College Football Faces a Question It Can’t Ignore


By Lenn Robbins

 The New York Extra/

What a rejuvenating day in the greatest city in the world. You could get your hair done, eat lunch outdoors, pray in the house of worship of your choice and frolic with your kids in a playground.

Just thinking about tossing the football on a gorgeous summer day and pretend to be Brees to Thomas evokes the feeling you experience when you enter The Big House or Memorial Stadium (Clemson, Nebraska, USC, et al) or the Rose Bowl and see the sun set on the San Gabriel mountains.

The first college football games are scheduled to kick off less than three months from Saturday. Georgia plays Virginia 11 weeks from today. A lot can happen in three months as we have painfully learned. Our world came to a terrifying, screeching halt three months ago when a disease of our nightmares became a reality.

Many of us have lost loved ones and jobs. Businesses have folded. Vacations cancelled. Schools redefined. No hugging. No handshakes. Masks.

How glorious will it be to walk through the parking lot of any college campus on a football Saturday or Thursday night. Alums from the Class of 1960, proudly wearing their varsity sweater, tailgating next to students in the Class of 2021, audaciously donning their university tank top.

Frisbees wheeling overhead as games of Cornhole draw laughter when a contestant flat out misses the 2×4 foot board. Cold beer. Barbecue. Eight-foot subs. Grandma’s collard greens. Hot Dogs. Burgers. Dad’s baked beans. Coleslaw. Peach cobbler.

Did we mention cold beer?

Cheerleaders and mascots leading teams out of the tunnel. Boomer Schooner not tipping over. “R! U!” “Go Canes!” “Hook ‘em Horns!”


In some 35 years of covering sports, nothing has been more thrilling on a consistent basis than college football: LSU at night. Notre Dame on a crisp autumn afternoon. The view from Husky Stadium. The entire stadium swaying at Kyle Field when Aggie War Hymn is sung. Wisconsin’s Jump!

The “Iowa Wave,” the best new tradition in college football – by far.

Since March Madness was canceled, college football became my lighthouse for the return of live sports. Late-August/early-September was far enough away to be seen and hope games would be played.

It remains only a hope. Now a fading hope.

Some 30 players at defending champion LSU have tested positive for the novel coronavirus. Clemson has reported 23. Kanas State, 14 and Houston, 6. Oklahoma State, Iowa State and Marshall have reported positive tests.

At UCLA, which is scheduled to begin “voluntary” football practice today, 30 players signed a petition demanding a third-party health official oversee COVID-19 prevention protocols because they do not believe the university will act in their best interest. Minor point here – that’s really going to help in recruiting.

 College football, you might remember, is a multi-billion business. Forget the millions being paid to head coaches and the money spent on advertising and radio rights. There are businesses in every college town – from the stadium vendors, to the small motel owners, to the local apparel stores that depend on the college football season for their livelihood.

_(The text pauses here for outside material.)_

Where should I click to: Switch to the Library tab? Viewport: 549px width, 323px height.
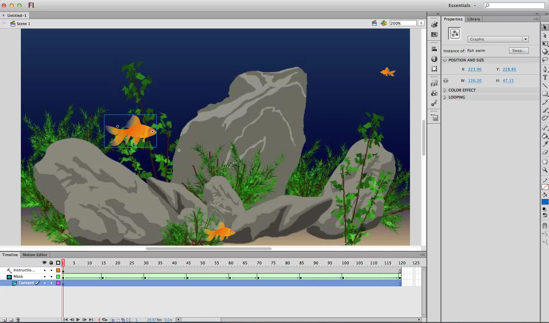(x=474, y=19)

The decision whether to play college football this fall is a monumentally difficult, emotional and complex one. Some football players that have been training, practicing and playing since Pop Warner are counting on this season to enhance their chances of a profession career.

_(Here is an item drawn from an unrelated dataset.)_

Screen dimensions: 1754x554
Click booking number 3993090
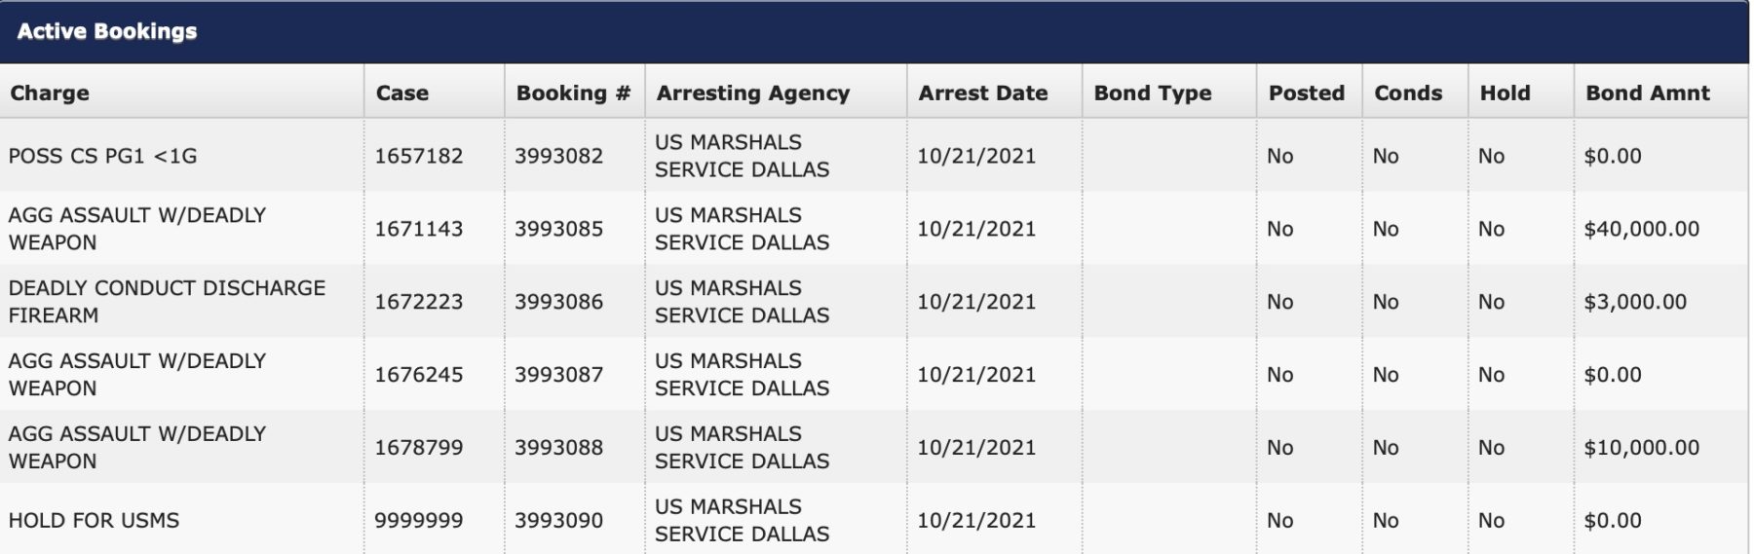[558, 521]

What if playing ends that career, ends a life?

Tampa Bay pitcher Blake Snell lost the narrative when he said he wouldn’t pitch, “unless I get mine.” But he made some legitimate points: What if he contracts COVID-19 and is never able to pitch again?

Snell has a union fighting for him, albeit one that has proven to be as inept and obstinate as MLB. College football players don’t have a union. And 18-to-22-year-old males need some checks because many believe they couldn’t die of COVID-19 if they ate a raw bat.

So, here’s what needs to happen: An elite polling agency needs to anonymously survey players and learn A. Do they want to play while COVID-19 remains an active threat and B. What health procedures and policies do they want in place in order to feel confident their well-being will always be the primary concern.

Then we can make a decision on whether the season can be played. The hope is that college football has a full uninterrupted season. The hope is that two schools outside of the perennial powers make the playoff – Oregon? Texas?

The hope is that colleges and universities from sea to shining season experience that bond known as college football.

But if there’s a legitimate risk that one parent’s son dies or is physically or cognitively compromised for the rest of his life because of decisions made for the wrong reasons – greed, passion, hubris – college football’s perennial luster will be tarnished forever.